Dynamic Gesture Recognition Based on MEMP Network

Future Internet 2019, 11(4), 91; https://doi.org/10.3390/fi11040091
by Xinyu Zhang * and Xiaoqiang Li
Reviewer 1: Anonymous
Reviewer 2: Anonymous
Reviewer 3: Anonymous
Future Internet 2019, 11(4), 91; https://doi.org/10.3390/fi11040091
Submission received: 12 March 2019 / Revised: 29 March 2019 / Accepted: 1 April 2019 / Published: 3 April 2019
(This article belongs to the Special Issue Innovative Topologies and Algorithms for Neural Networks)

Round  1

Reviewer 1 Report

Need some grammar check

Author Response

Dear sir or madam:

Thank you for reviewing my paper and for making valuable revisions.I have modified the paper according to your comments, please refer to the modification section below.



Reviewer 2 Report

The authors proposed a new approach composed of two known deep neural networks (3D CNN and ConvLSTM) for gesture recognition. The proposed approach was verified experimentally and the results were compared to those obtained by other approaches.

The following issues should be addressed:

1. Please thoroughly analyze the pros and cons of the proposed method when compared with other state-of-the-art approaches.

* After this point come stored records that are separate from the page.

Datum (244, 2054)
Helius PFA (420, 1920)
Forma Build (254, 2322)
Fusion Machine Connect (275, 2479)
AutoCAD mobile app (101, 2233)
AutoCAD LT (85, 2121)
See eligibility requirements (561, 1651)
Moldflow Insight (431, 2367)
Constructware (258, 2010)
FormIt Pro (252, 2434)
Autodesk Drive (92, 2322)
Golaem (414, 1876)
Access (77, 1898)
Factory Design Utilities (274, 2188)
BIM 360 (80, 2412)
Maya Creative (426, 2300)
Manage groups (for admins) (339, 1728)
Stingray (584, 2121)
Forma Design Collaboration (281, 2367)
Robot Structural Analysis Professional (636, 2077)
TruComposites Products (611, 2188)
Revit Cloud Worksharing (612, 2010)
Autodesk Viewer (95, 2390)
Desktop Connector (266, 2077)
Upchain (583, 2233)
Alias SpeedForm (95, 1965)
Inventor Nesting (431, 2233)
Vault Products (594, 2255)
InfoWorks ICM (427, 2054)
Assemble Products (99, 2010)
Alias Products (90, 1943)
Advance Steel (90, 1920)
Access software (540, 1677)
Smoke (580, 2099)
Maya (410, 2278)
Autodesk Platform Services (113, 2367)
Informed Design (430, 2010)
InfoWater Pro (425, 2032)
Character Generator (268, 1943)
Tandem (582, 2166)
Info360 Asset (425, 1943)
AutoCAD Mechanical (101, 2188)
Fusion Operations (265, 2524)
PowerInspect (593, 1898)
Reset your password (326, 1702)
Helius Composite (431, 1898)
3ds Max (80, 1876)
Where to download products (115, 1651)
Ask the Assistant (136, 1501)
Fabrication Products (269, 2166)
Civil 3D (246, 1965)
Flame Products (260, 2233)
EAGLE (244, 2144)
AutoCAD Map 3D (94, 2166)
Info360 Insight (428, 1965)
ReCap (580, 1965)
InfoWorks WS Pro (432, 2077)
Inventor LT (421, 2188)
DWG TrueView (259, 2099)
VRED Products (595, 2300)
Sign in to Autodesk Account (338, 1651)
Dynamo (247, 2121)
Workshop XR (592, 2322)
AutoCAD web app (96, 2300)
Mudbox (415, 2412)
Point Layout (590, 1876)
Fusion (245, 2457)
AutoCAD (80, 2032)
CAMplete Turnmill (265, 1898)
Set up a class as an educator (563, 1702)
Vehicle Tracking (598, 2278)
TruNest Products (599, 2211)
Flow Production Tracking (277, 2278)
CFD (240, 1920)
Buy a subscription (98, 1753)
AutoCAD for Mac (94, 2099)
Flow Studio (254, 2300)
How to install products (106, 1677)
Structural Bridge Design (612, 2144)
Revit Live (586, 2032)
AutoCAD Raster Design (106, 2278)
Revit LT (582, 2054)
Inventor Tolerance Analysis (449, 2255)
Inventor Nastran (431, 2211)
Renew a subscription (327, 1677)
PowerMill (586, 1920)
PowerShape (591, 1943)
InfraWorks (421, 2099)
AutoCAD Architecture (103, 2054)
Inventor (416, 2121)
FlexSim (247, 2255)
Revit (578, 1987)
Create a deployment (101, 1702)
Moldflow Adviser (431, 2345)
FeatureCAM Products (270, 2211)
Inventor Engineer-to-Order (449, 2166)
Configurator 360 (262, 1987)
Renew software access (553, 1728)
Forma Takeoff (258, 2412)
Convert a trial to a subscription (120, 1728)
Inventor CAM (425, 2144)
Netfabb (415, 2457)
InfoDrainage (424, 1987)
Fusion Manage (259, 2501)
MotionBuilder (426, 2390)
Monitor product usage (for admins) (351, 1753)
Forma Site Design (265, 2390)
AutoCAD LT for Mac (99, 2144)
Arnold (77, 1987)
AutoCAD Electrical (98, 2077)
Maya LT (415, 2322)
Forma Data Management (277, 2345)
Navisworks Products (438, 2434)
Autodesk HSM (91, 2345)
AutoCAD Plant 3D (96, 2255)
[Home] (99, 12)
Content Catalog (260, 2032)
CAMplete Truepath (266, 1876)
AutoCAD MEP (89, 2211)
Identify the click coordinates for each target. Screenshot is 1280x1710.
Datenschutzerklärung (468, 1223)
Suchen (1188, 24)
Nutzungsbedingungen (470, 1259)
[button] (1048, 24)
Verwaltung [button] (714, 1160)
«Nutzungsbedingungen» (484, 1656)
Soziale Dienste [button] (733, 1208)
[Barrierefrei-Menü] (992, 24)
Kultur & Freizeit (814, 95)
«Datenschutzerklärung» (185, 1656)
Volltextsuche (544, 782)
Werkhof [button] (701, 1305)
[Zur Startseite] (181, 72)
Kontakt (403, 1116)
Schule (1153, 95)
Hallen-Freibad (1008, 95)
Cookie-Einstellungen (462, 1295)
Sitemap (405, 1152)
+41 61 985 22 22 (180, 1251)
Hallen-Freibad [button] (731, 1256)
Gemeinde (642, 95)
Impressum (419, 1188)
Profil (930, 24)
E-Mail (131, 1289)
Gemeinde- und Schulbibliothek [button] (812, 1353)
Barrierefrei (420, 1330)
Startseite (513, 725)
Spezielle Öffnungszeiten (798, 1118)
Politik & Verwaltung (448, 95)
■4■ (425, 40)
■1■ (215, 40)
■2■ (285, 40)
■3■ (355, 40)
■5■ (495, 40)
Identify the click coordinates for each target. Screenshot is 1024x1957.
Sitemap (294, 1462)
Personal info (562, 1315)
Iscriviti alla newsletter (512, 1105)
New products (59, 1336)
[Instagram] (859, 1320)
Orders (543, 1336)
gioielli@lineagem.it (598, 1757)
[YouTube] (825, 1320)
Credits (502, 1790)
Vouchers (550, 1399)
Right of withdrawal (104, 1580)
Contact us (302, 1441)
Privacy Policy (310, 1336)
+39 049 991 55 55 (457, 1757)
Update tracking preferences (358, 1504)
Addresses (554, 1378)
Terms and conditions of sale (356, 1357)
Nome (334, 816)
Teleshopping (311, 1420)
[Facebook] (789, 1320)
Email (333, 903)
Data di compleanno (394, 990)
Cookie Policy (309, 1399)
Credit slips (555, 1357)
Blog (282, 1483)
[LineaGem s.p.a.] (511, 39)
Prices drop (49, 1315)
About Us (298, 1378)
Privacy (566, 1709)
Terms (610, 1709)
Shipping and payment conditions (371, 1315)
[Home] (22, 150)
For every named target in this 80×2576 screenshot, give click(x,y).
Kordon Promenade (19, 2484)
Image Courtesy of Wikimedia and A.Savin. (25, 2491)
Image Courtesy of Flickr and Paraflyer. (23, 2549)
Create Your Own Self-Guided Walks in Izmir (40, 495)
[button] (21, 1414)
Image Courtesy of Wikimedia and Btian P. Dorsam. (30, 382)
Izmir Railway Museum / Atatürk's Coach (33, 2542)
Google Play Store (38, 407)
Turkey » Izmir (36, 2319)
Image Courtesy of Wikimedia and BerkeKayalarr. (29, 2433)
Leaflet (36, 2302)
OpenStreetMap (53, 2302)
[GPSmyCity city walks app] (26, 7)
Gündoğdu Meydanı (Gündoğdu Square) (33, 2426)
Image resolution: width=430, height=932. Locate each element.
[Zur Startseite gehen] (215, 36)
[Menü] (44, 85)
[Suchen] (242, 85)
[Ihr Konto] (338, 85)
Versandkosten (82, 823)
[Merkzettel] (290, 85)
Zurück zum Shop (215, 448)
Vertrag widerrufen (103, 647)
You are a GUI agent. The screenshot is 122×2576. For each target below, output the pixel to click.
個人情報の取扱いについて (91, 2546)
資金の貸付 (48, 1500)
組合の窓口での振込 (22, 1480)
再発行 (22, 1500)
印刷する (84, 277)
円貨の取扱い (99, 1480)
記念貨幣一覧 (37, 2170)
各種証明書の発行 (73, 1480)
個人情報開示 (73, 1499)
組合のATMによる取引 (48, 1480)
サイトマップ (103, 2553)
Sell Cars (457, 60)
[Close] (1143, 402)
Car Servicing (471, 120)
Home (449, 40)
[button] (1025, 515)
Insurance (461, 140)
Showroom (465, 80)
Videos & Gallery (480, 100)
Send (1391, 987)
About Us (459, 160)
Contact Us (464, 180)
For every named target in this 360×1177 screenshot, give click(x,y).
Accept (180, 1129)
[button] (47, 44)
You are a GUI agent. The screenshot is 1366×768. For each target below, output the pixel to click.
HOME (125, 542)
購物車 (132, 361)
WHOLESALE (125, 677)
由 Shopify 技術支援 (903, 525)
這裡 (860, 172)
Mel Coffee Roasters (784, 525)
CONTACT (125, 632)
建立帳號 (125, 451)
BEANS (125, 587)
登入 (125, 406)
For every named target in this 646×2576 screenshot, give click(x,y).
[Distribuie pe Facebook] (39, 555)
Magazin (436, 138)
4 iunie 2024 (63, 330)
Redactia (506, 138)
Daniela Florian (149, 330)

2. The English language should be corrected – there are grammar and style errors. The paper should be corrected by a professional service.


Author Response

Dear sir or madam:

Thank you for reviewing my paper and for making valuable revisions. I have modified the paper according to your comments, please refer to the modification section below.




Point 1. Please thoroughly analyze the pros and cons of the proposed method when compared with other state-of-the-art approaches.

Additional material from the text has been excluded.